El Museo Thyssen-Bornemisza decidió adelantar, por la situación de excepción que se vive en el mundo a causa de la pandemia de Covid-19, una exposición que tenía prevista para el próximo año y en la que se muestra por primera vez lo más selecto de su colección de obras del movimiento del expresionismo alemán.

Esta selección es, a su vez, una de las piedras angulares del acervo, no sólo por su importancia histórica, sino por lo que supuso en un momento histórico en el que las obras y los artistas de esta corriente vanguardista eran motivo de persecución y acoso del régimen nazi.

Entre esos artistas, quizá los más importantes son Vassily Kandinsky, Franz Marc, George Grosz, Emil Nolde, Paul Klee, Ernst Ludwig Kirchner o August Macke, que son también los más celebrados del movimiento.

La primera obra de arte contemporáneo que compró el barón Hans Henrich voz Thyssen- Bornemisza, el último miembro de esa saga familiar que a la postre se convirtió en uno de los coleccionistas privados más importantes del mundo, fue de un expresionista alemán: Joven pareja, de Emil Nolde.

El uso del color y de la forma, pero sobre todo su lenguaje, sacudieron los prejuicios del noble coleccionista, que hasta ese día mantenía a rajatabla la máxima de su padre, quien aseguraba que el arte había muerto en el siglo XVIII, por lo que a partir de entonces no se había creado nada digno de coleccionar.

La exposición Expresionismo alemán muestra 80 obras de enorme importancia histórica y artística que nunca se habían visto juntas y que forman parte de la colección del museo y del acervo personal de algunos de los herederos directos del barón Thyssen, pues, el Estado español adquirió en 1993 el grueso del legado de la colección privada.

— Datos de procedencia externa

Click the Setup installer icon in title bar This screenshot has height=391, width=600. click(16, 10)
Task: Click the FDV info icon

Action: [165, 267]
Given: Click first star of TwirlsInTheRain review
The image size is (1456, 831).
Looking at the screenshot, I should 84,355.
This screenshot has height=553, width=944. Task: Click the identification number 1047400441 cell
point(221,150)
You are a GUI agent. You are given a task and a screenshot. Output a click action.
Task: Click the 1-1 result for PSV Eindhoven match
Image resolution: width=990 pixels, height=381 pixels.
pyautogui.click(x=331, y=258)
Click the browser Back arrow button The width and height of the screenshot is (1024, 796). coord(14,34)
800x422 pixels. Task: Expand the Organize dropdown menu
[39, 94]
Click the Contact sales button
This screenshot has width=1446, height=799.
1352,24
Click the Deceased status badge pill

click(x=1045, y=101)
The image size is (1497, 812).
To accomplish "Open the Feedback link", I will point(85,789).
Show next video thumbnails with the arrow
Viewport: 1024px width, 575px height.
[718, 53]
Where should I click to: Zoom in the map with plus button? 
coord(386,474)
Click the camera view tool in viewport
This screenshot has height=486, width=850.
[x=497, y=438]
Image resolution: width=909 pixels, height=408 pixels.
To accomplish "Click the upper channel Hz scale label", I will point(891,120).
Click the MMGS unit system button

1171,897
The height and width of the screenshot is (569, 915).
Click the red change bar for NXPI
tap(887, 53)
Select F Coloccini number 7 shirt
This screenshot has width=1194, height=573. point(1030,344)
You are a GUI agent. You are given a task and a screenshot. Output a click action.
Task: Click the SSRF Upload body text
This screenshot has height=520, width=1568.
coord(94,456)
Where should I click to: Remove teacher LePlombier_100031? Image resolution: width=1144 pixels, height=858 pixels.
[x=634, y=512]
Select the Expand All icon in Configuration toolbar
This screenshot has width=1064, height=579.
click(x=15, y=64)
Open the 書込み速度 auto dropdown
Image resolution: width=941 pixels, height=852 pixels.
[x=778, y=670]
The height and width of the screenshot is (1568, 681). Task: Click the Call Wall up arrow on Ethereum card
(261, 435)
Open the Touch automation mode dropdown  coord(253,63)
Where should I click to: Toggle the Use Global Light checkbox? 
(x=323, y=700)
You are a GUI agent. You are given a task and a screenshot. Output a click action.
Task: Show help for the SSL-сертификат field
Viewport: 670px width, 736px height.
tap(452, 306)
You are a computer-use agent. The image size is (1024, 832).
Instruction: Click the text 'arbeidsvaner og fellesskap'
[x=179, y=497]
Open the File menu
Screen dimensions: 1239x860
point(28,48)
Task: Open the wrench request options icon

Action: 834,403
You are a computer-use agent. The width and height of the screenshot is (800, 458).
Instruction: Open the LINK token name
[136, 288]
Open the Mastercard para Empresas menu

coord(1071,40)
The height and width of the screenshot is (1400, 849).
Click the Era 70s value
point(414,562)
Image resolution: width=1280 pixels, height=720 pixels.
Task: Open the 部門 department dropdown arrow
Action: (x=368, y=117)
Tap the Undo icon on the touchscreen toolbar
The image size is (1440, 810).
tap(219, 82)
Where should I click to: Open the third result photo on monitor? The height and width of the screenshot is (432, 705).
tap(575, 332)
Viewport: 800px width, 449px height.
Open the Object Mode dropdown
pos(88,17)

Coleccionar para recuperar la memoria

Cuando el baron Thyssen compró aquella acuarela de Emil Nolde, con 40 años, reconoció que fue como si se hubiera liberado de un lavado de cerebro en el que había vivido y que le había hecho dar la espalda a todas las expresiones artísticas después del siglo XVIII.

Ese hallazgo lo llevó a comprar, casi de forma compulsiva, obra sobre todo relacionada con el expresionismo alemán, que ya entonces consideró crucial para entender la historia del arte, pero también era una afrenta al régimen nazi, que durante su etapa de terror y devastación también persiguió a este movimiento y sus artistas.